Mycoplasma arthritis

Mycoplasma hyosynoviae and M. hyorhinis are present in most farms and cause arthritis in swine.

Alternative names: Mycoplasma hyosynoviae, Mycoplasma hyorhinis

Information

Most farms are infected but not all of them show clinical signs. Mycoplasma hyosynoviae and M. hyorhinis live in the upper respiratory tract without causing clinical signs and are transmitted through the respiratory route. They invade joints and tendon sheaths of susceptible animals producing inflammation and lameness.
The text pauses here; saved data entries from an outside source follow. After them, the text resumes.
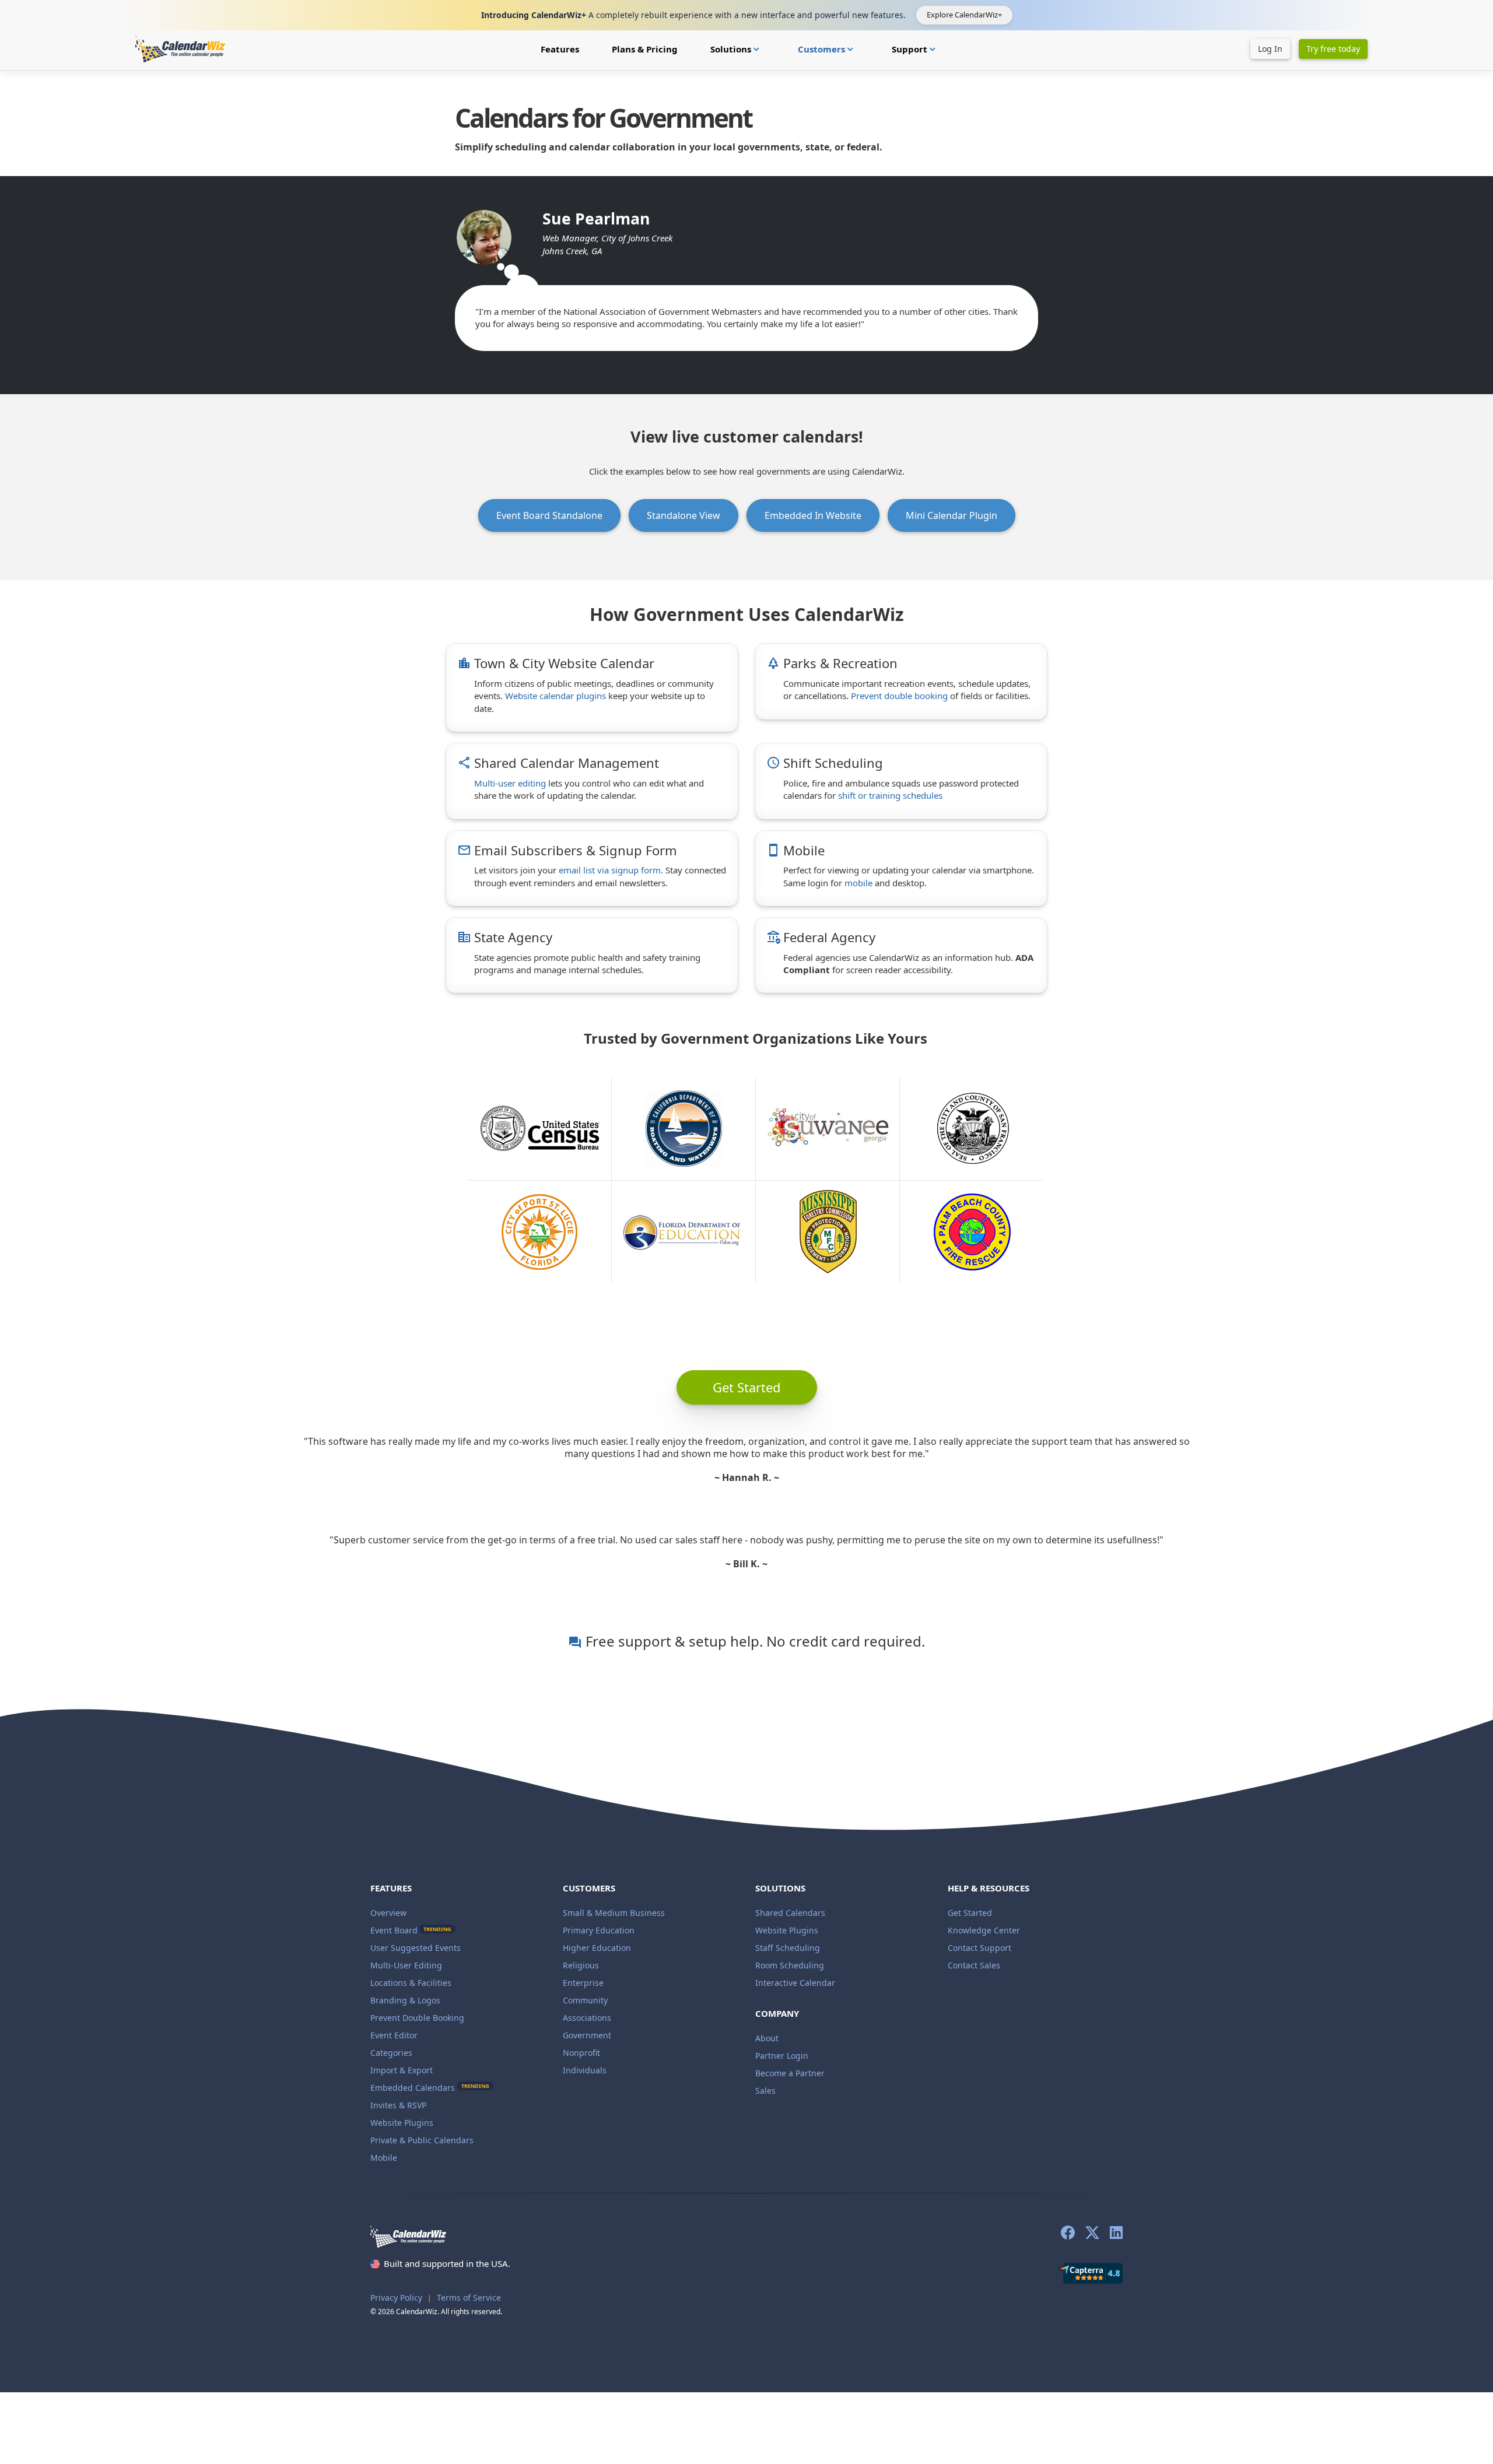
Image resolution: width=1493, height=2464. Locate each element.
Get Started (970, 1912)
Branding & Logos (405, 2000)
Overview (388, 1912)
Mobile (383, 2157)
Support (915, 49)
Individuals (585, 2070)
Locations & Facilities (410, 1982)
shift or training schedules (890, 795)
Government (587, 2035)
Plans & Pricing (645, 49)
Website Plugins (401, 2122)
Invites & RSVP (398, 2105)
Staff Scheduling (787, 1947)
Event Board (394, 1930)
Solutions (736, 49)
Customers (827, 49)
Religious (581, 1965)
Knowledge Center (984, 1930)
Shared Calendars (790, 1912)
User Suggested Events (415, 1947)
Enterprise (583, 1982)
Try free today (1333, 48)
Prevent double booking (899, 695)
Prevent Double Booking (417, 2017)
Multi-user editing (510, 783)
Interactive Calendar (795, 1982)
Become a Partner (790, 2073)
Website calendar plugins (555, 695)
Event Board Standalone (549, 515)
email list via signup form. (611, 870)
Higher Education (597, 1947)
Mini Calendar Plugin (951, 515)
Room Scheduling (789, 1965)
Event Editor (394, 2035)
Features (560, 49)
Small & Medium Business (614, 1912)
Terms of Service (469, 2297)
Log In (1270, 48)
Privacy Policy (396, 2297)
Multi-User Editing (406, 1965)
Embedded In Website (813, 515)
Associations (587, 2017)
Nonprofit (581, 2052)
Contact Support (979, 1947)
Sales (765, 2090)
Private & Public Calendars (422, 2140)
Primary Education (599, 1930)
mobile (858, 883)
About (767, 2038)
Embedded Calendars (429, 2087)
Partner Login (781, 2055)
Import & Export (401, 2070)
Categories (391, 2052)
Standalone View (683, 515)
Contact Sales (974, 1965)
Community (585, 2000)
Mycoplasma hyorhinis clinically tends to occur in swine from 3 to 10 weeks old and Mycoplasma hyosynoviae is present in pigs of more than 3 months. M. hyorhinis, besides causing arthritis can also cause polyserositis and pneumonia.

 

Symptoms

All ages

  • Clinical signs in gilts start suddenly.
  • They do not want to get up.
  • Lameness.
  • Inflammation of the hock joints.
  • Affected animals suffer pain and only get up for short periods of time.
  • Body temperature may be normal or slightly elevated.
  • Tremor.
  • Polyserositis (only M. hyorhinis).
  • Pneumonia (only M. hyorhinis).

 

Causes / Contributing Factors

  • The quality of housing - especially low temperatures and air draughts, which act as triggers.
  • Mix of animals and fights, such situations cause stress.
  • High density of animals.
  • Poor ventilation.
  • Slippery or rough floors.

 

Diagnosis

  • It is based on clinical signs and response to treatment. Intra articular fluid can be aspirated to examine whether antibodies are present and to isolate the organism.
  • Serology is not of much help because subclinical infections are common and therefore healthy animals often have antibody titers. However an increase in antibody titer in blood samples taken two weeks apart, along with typical symptoms, suggests the presence of the disease.
  • It may be needed to carry out necropsies to reach a definitive diagnosis. The organisms can be identified through a special culture or PCR.

 

Control/Prevention

  • Inject lincomycin, tiamutin, or quinolones.
  • Give strategic in feed medication starting seven days prior to the time that the outbreak is expected to start and continue during 14 days using lincomycin or OTC or CTC.
  • Remember that it is transmitted through the respiratory route and it is necessary to consider other control measures.